Self-Correcting Systems

Posted on Jul 2

Your AI Obeys Rules That Expired. So Do You.

#ai #career #discuss #psychology

You told yourself you would stop. Biting your nails, reaching for your phone the second it buzzes, the road you don't drive anymore that your hands still turn onto. You decided, consciously, with the whole front of your brain, that the rule was retired. And your body kept running it anyway.

There is a reason, and it is not weakness. When you repeat an action enough, your brain moves it off the deliberate circuit and onto an automatic one. Wendy Wood, who has spent decades studying this, describes it this way: a mature habit lives in procedural memory, which shields it from the abstract knowledge and judgment you would otherwise use to override it. The habit is protected from what you now know. You updated the instruction upstairs. The old one keeps executing downstairs, where your new knowledge can't reach it.

That is the exact problem I work on. I just usually work on it in machines.

The part I didn't tell you last time

I build a tool that audits the memory of AI agents. The one-line pitch is "find the old instructions your AI should stop obeying." I already wrote up the day I pointed it at my own files and it flagged my own product slogan as a stale instruction. That was funny, and I won't re-run the whole thing here.

Here is what happened after, which I haven't written down until now, and it is the better story.

I fixed the false alarm. The old detector matched loose vocabulary, so I tightened it to require real supersession language before it fires. Sensible. Then it flagged the paragraph I wrote describing the fix, because that paragraph contained the word "superseded." The tightened detector reproduced the original bug one level up. And that same afternoon it walked straight past a genuinely stale plan sitting in another file, a real retired instruction that almost steered live work weeks earlier, because that plan was written in plain prose and never announced itself with a keyword.

Nazar Boyko had already called it in the comments. He asked whether tightening the detector to require those keywords just walks right back into the prose case I had flagged as the harder one, because the false positive and the false negative come from the same root cause: reading vocabulary instead of the authority relationship. He was right, and my recursive fix is his prediction proven on my own machine within the day. Mike Czerwinski and mote named the same mechanism from other angles, token match versus predicate structure, the difference between using a word and only mentioning it. This is the correction loop I actually want to offer you. Not a tool that never fails. Failures that get named, published, and credited to the readers who saw them, sometimes against me, within a day.
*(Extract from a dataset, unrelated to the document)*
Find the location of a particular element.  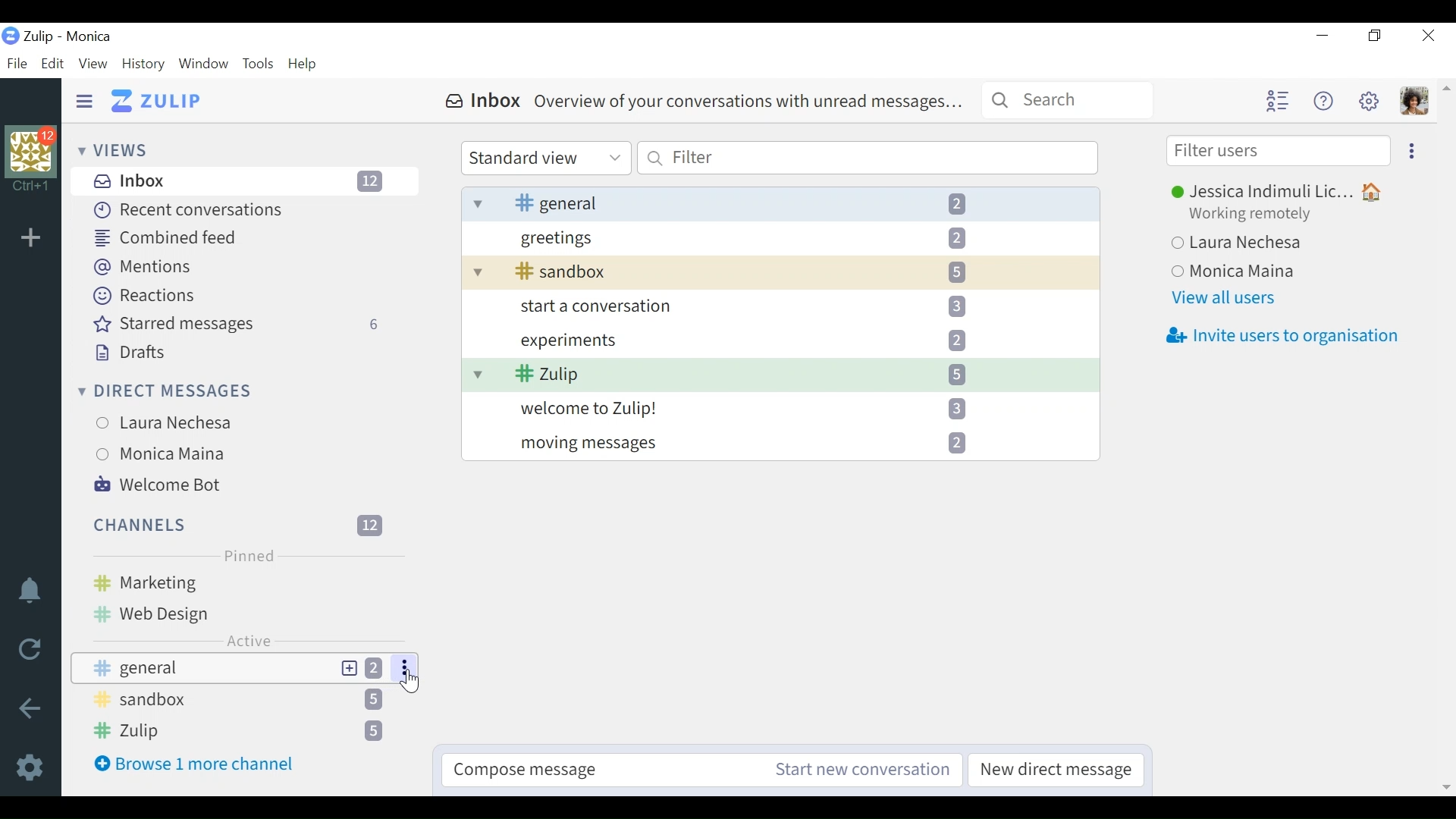

Search is located at coordinates (1068, 99).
The word underneath all of it

The sentence my own work keeps returning to is this: relevance is not authority.

A memory showing up when you need it is not the same as that memory being in charge. Finding the right note and obeying the right note are two different acts, and the gap between them is where everything goes wrong. The road to your old job is intensely relevant every single morning. It has zero authority over where you are actually going.
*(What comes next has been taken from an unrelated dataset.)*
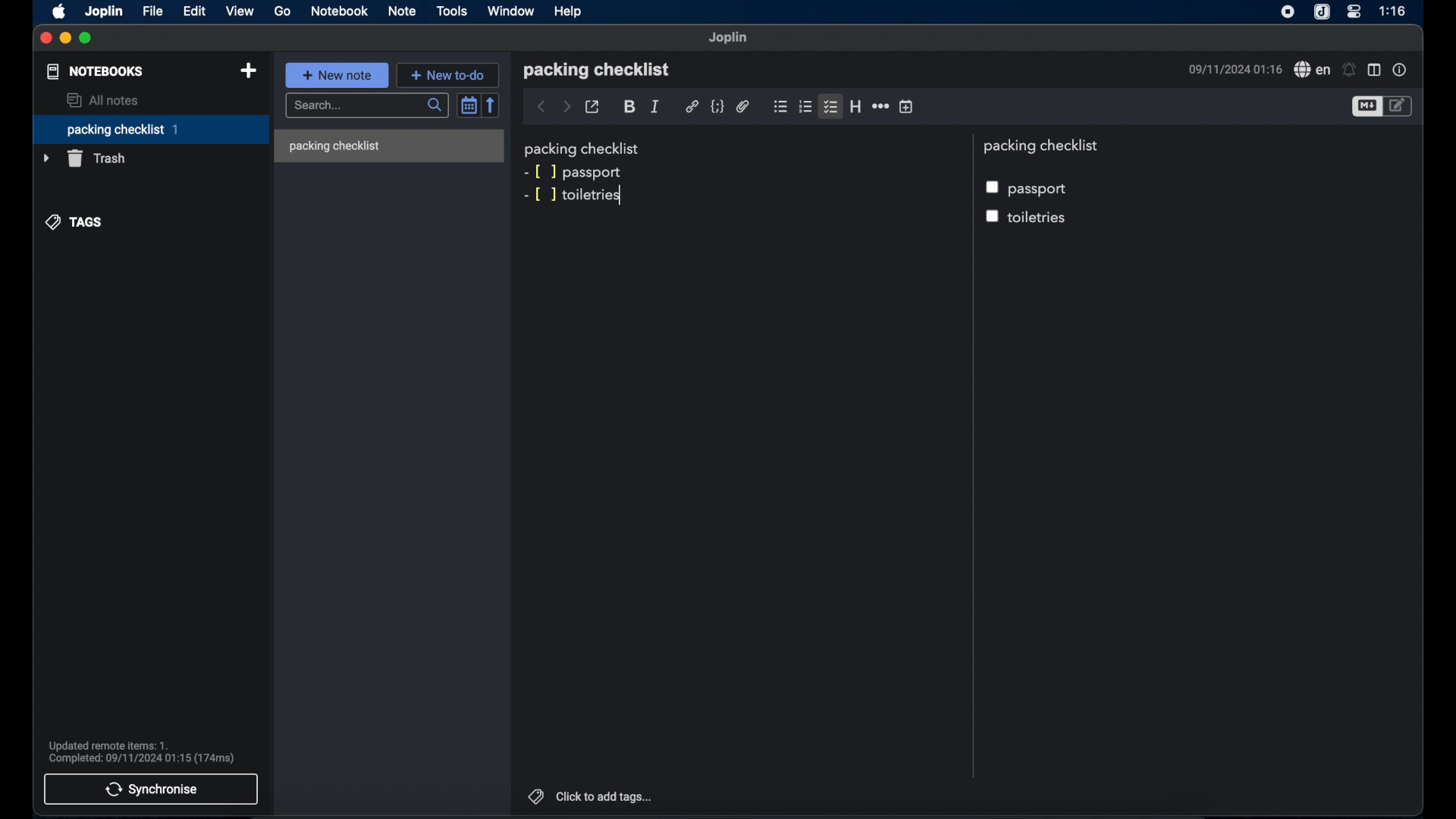 The height and width of the screenshot is (819, 1456). What do you see at coordinates (339, 11) in the screenshot?
I see `notebook` at bounding box center [339, 11].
Machines and minds run on the same bug here. Whatever holds your instructions, a memory file or a nervous system, keeps executing them past their expiry unless something re-derives whether they still deserve to run. Agents do not automatically re-authorize their own memory. Neither do you. The old rule keeps its badge because nobody ever asks it to show the badge again.
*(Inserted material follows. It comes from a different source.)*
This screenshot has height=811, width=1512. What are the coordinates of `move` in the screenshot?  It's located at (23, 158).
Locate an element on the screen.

Patching blindspots is not the fix

So the obvious move is to catch the bad rule. Patch the blindspot. And that works, once. Then a new blindspot shows up in a shape you didn't anticipate, and you patch that one. You can spend forever patching blindspots and never once build the thing that makes patching unnecessary, because you are always exactly one unexpected case behind. At some point the honest question stops being "which rule was wrong" and becomes "why does this system assume the day will go as planned at all."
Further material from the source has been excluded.